Saint Nicolas enchaîna le boucher à son âne et le garda auprès de lui pour le punir. Il devint le père Fouettard, être mauvais, dont le rôle est de réprimander les enfants désobéissants et les cancres, fort de son caractère violent et irascible. Toujours vêtu de noir, caché sous une cagoule et une épaisse barbe noire, il incarne tout l’opposé de Saint Nicolas, en somme, qui arbore une belle barbe blanche, des vêtements colorés d’évêque (mauve et blanc, avec une crosse, dorée à l’origine, puis rouge et blanche, ce qui le rapproche du Père Noël actuel (Saint Nikolaus devint Santa Klaus), et donne toujours l’image d’une personne bienveillante. »

Aujourd’hui qu’importe qui se cache sous les habits de Saint Nicolas.
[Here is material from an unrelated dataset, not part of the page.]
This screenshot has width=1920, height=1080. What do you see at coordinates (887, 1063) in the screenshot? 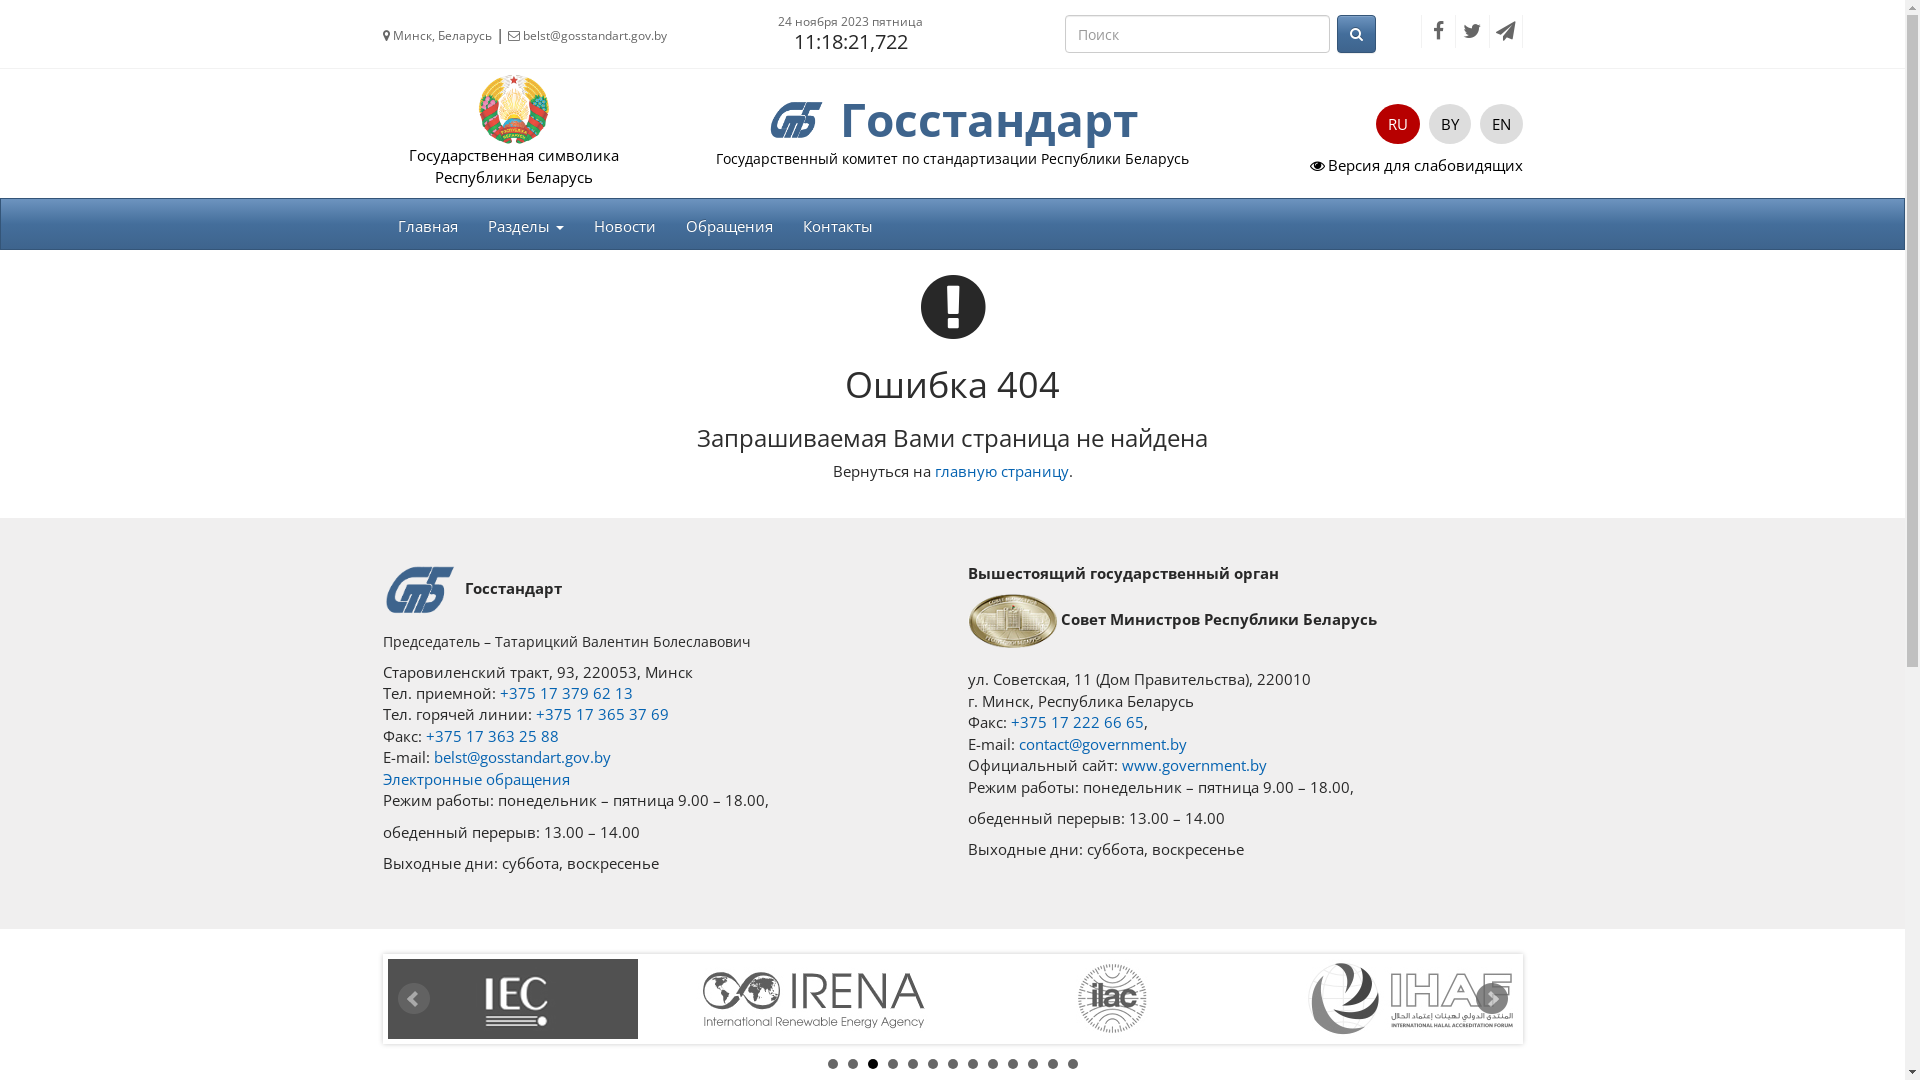
I see `'4'` at bounding box center [887, 1063].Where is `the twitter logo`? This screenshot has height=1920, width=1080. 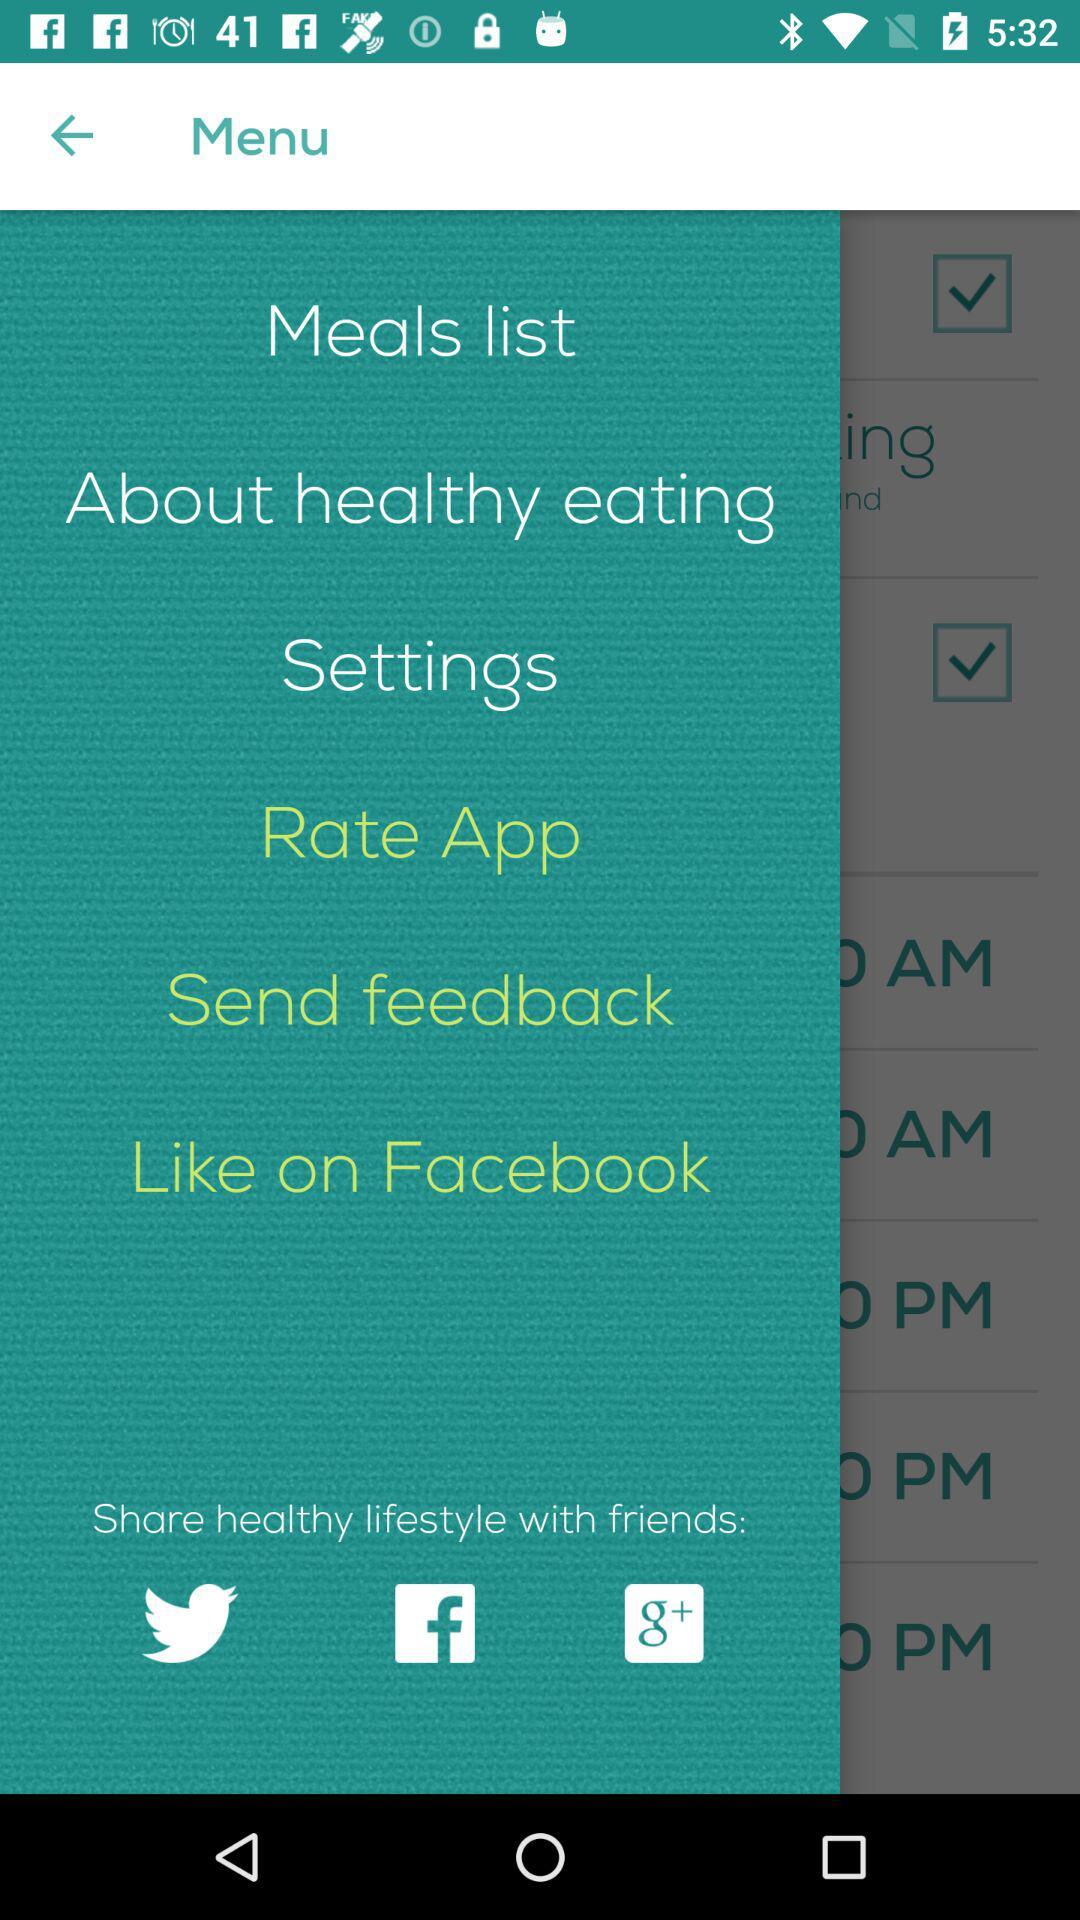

Le plus important, c’est que depuis cinq ans maintenant, pour le plus grand plaisir des enfants, l’abbé Constant a tenu à renouer avec cette sympathique tradition, qui d’habitude se déroulait devant le presbytère. Cette année c’est devant l’église Saint Jean Baptiste que l’animation a apporté un peu de vie et de joie, dans un centre-ville, bien triste et déserté depuis début Octobre.